Index#34##38##41##44##48##51##54##57
School year##5##6##7##8##9##10##11
SMOG-Grading
The SMOG-Grading for English texts has been developed by McLaughlin
in 1969. Its result is a school grade.
It has been adapted to German by Bamberger & Vanecek in 1984, who changed
the constant +3 to -2.
Word usage
The word usage counts are intended to help identify excessive use of particular
parts of speech.
Verb Phrases
The category of verbs labeled "to be" identifies phrases using the passive
voice. Use the passive voice sparingly, in favor of more direct verb forms.
The flag -p causes style to list all occurrences of the passive
voice.
The verb category "aux" measures the use of modal auxiliary verbs, such as
"can", "could", and "should". Modal auxiliary verbs modify the mood of a verb.
Conjunctions
The conjunctions counted by style are coordinating and subordinating.
Coordinating conjunctions join grammatically equal sentence fragments, such as
a noun with a noun, a phrase with a phrase, or a clause to a clause.
Coordinating conjunctions are "and," "but," "or," "yet," and "nor."
Subordinating conjunctions connect clauses of unequal status. A subordinating
conjunction links a subordinate clause, which is unable to stand alone, to an
independent clause. Examples of subordinating conjunctions are "because,"

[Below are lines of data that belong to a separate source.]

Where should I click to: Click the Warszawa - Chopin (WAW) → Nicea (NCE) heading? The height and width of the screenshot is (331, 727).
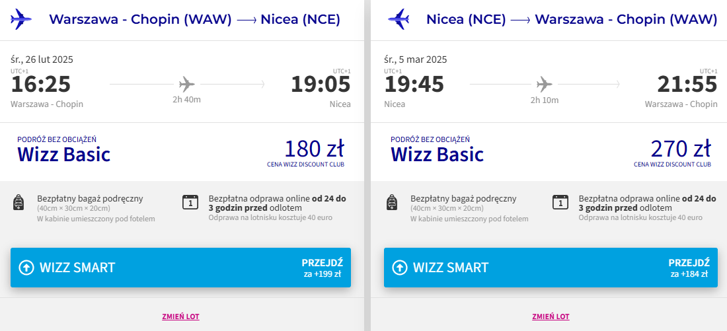point(194,20)
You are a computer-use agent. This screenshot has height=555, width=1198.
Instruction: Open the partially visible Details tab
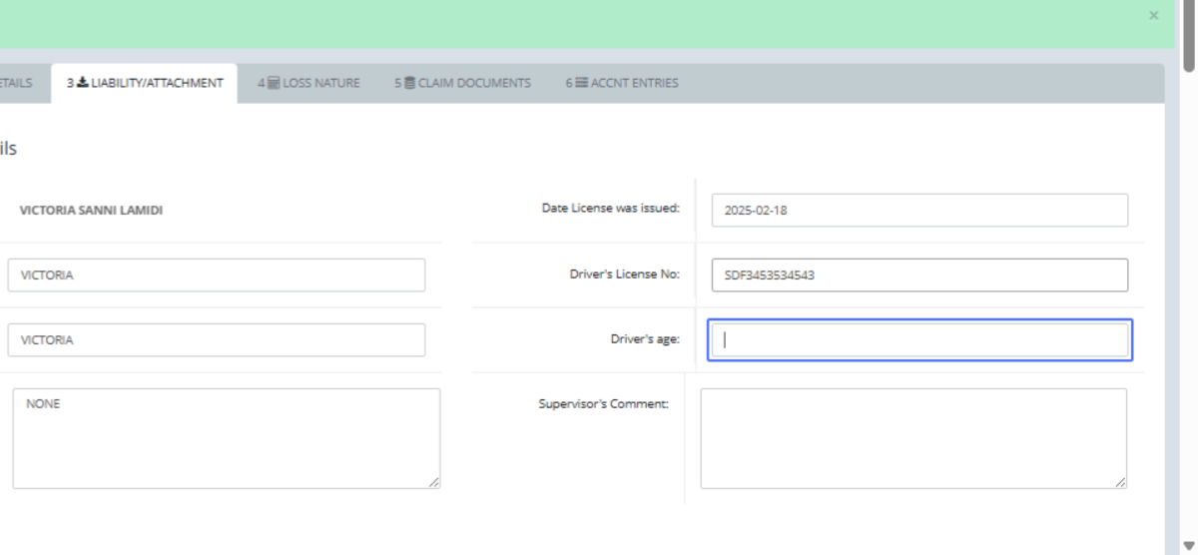point(15,83)
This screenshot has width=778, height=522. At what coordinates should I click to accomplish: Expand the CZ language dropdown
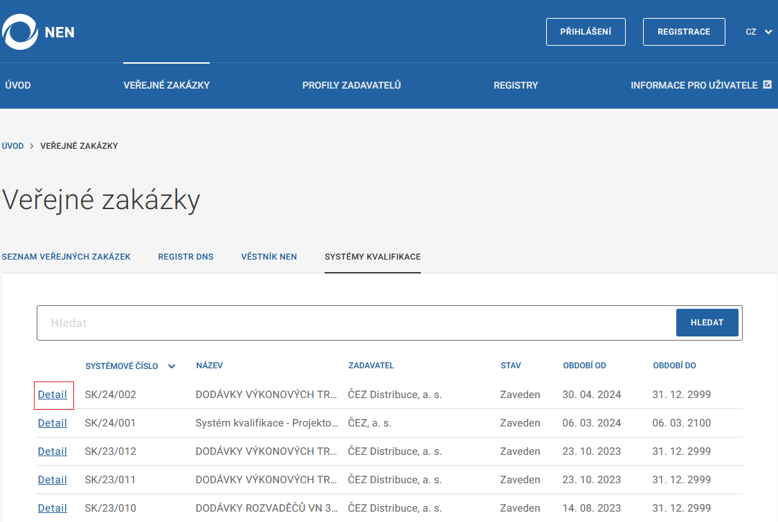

"although," and "even if."
Pronouns
Pronouns are contextual references to nouns and noun phrases. Documents with
few pronouns generally lack cohesiveness and fluidity. Too many pronouns may
indicate ambiguity.
Nominalizations
Nominalizations are verbs that are changed to nouns. Style recognizes words
that end in "ment," "ance," "ence," or "ion" as nominalizations.
Examples are "endowment," "admittance," and "nominalization." Too much
nominalization in a document can sound abstract and be difficult to understand.
The flag -N causes style to list all nominalizations. The
flag -n prints all sentences with either the passive voice or a
nominalization.
OPTIONS
-Llanguage, --languagelanguage
set the document language.
-llength, --print-longlength
print all sentences longer than length words.
-rari, --print-ariari
print all sentences whose readability index (ARI) is greater than ari.
-ppassive, --print-passive
print all sentences phrased in the passive voice.
-Nnominalizations, --print-nom
print all sentences containing nominalizations.
-nnominalizations-passive, --print-nom-passive
print all sentences phrased in the passive voice or containing nominalizations.
-h, --help
Print a short usage message.
--version
Print the version.
ERRORS
On usage errors, 1 is returned. Termination caused by lack of memory is
signalled by exit code 2.
ENVIRONMENT
LC_MESSAGES=de|en
specifies the default document language. The default language is en.
LC_CTYPE=iso-8859-1
specifies the document character set. The default character set is ASCII.
AUTHOR
This program is GNU software, copyright 1997, 1998, 2000, 2001,
2002 Michael Haardt <michael@moria.de>.
It contains contributions by Jason Petrone <jpetrone@acm.org> and
Uschi Stegemeier <uschi@morwain.de>.
This program is free software; you can redistribute it and/or modify
it under the terms of the GNU General Public License as published by
the Free Software Foundation; either version 2 of the License, or
(at your option) any later version.
This program is distributed in the hope that it will be useful,
but WITHOUT ANY WARRANTY; without even the implied warranty of
MERCHANTABILITY or FITNESS FOR A PARTICULAR PURPOSE. See the
GNU General Public License for more details.
You should have received a copy of the GNU General Public License along
with this program. If not, write to the Free Software Foundation, Inc.,
59 Temple Place - Suite 330, Boston, MA 02111-1307, USA.
HISTORY
There has been a style command on old UNIX systems, which is now part
of the AT&T DWB package. The original version was bound to roff by
enforcing a call to deroff.
SEE ALSO
deroff(1), diction(1)
Cherry, L.L.; Vesterman, W.: Writing Tools The STYLE and DICTION
programs, Computer Science Technical Report 91, Bell Laboratories,
Murray Hill, N.J. (1981), republished as part of the 4.4BSD User's
Supplementary Documents by O'Reilly.